マダガスカルの新聞は、読者が少ないためビニール袋一束で全国分を賄える。

 

 ――世界各地に派遣されている国連平和維持軍に最も多くの兵士を送っている十か国のうち、九か国は貧困またはそれ以下と格付けされている。

 

 平和維持軍に白人がいないのは、ソマリアでの米軍兵士殺害や、スレブレニツァでの失敗(オランダ軍)、ルワンダ虐殺等に原因がある。

 

 ――「西側加盟国は第三世界が送ってきた兵士たちが最後の一兵になるまで、ここの反乱軍と戦うつもりだからな」

 

 1 ソマリア

 国連は加盟国の主権を神聖とし、内政干渉を否定する。
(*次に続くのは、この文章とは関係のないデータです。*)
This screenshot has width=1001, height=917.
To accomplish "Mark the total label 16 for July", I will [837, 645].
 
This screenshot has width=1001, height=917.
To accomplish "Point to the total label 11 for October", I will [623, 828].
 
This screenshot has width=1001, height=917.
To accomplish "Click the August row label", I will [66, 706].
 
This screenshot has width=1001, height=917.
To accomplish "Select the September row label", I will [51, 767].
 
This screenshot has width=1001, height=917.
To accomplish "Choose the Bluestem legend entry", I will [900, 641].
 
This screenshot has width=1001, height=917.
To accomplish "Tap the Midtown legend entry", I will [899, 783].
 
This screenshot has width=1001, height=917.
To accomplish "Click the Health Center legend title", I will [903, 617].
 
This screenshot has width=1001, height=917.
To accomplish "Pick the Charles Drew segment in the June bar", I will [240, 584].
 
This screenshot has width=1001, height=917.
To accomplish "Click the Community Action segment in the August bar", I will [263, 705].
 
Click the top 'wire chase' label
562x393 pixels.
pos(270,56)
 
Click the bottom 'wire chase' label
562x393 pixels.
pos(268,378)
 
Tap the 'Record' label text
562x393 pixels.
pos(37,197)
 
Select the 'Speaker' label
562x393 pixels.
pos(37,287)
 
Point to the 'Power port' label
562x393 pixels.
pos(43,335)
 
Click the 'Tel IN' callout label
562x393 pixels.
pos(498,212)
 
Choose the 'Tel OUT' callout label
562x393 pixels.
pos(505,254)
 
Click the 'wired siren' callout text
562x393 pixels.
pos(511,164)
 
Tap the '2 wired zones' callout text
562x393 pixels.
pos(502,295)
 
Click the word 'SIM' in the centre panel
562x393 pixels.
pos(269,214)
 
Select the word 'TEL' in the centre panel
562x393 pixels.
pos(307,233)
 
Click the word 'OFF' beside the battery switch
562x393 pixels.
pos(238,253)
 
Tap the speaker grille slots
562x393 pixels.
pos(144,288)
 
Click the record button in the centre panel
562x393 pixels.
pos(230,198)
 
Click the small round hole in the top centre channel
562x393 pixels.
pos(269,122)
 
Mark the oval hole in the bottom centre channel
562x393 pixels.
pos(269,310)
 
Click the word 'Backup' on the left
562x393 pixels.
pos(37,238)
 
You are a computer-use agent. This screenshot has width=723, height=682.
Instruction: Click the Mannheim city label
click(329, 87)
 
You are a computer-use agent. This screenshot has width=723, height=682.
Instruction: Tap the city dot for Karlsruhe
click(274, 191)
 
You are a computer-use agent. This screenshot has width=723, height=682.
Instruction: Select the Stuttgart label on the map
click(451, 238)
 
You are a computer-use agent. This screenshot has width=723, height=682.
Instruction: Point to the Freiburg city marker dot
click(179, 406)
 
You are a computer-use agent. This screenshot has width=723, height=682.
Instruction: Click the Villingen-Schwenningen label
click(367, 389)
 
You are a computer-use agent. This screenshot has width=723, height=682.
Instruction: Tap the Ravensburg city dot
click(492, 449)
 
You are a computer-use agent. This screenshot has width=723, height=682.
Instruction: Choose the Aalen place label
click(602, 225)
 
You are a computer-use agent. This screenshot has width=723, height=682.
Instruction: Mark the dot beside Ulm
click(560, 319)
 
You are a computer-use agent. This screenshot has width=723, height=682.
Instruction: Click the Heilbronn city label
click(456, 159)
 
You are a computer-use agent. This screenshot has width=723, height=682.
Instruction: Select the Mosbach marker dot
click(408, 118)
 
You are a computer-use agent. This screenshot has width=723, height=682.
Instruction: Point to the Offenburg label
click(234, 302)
このため、国連の青いヘルメットは、当事国の許可によってのみ存在する。

 国連は、加盟国が許可する行動しかとることができない。許可権限を持つのは常任理事国のみで、かれらでさえも加盟国に対する強制力は持たない。

 平和維持軍は「たとえ当事国の官憲が虐殺を始めても」、通常、自衛以外での発砲は許可されない。

 国連の失敗は加盟国の失敗である。国連は独自の組織ではなく、加盟国の意思の結果である。

 

 著者は国連最大の欠陥を「加盟国の主権尊重と内政不干渉の原則」と考えている。

 また、国連の運営は加盟国の分担金によって成り立つが、完全に支払っている国は本書の時点でわずか9ヶ国のみである。

 

 ――世界の平和と安全を維持するための機関は、いまやアメリカ人が毎年花屋に使う金額に相当する予算で、運営せざるをえなくなった。

 

 合衆国のソマリア撤退は次のように評される。

 

 ――この活動を提案し、実行する命令を出したアメリカは、まず船に穴をあけ、まだそれに乗っている者たちを、ノーと言えない役立たずだと非難し、次いで船を捨てた。

 

 1993年10月、モガディシュの戦いで18人の死者を出したクリントン大統領は、(アメリカ特殊作戦軍が作戦計画・実行を担ったことは棚に上げて)国連を非難した。ブトラス・ガリ事務総長はこれに反論した。

 

 ――「何事に対しても、ノーとかイエスと答えるのは国連ではない。ソマリアに平和維持軍を送ることに、イエスと言ったのは加盟国だ。国連の仕事は、そのために必要な兵士と費用をかき集めることだけだ」

 

・カナダ軍はソマリアの若者を拷問殺害し対立を悪化させていた。

イタリア軍は、平和維持軍の統制を離れ独自に活動した。

フランス外人部隊イタリア軍は、米軍の攻撃目標であるアイディード派に肩入れしていた。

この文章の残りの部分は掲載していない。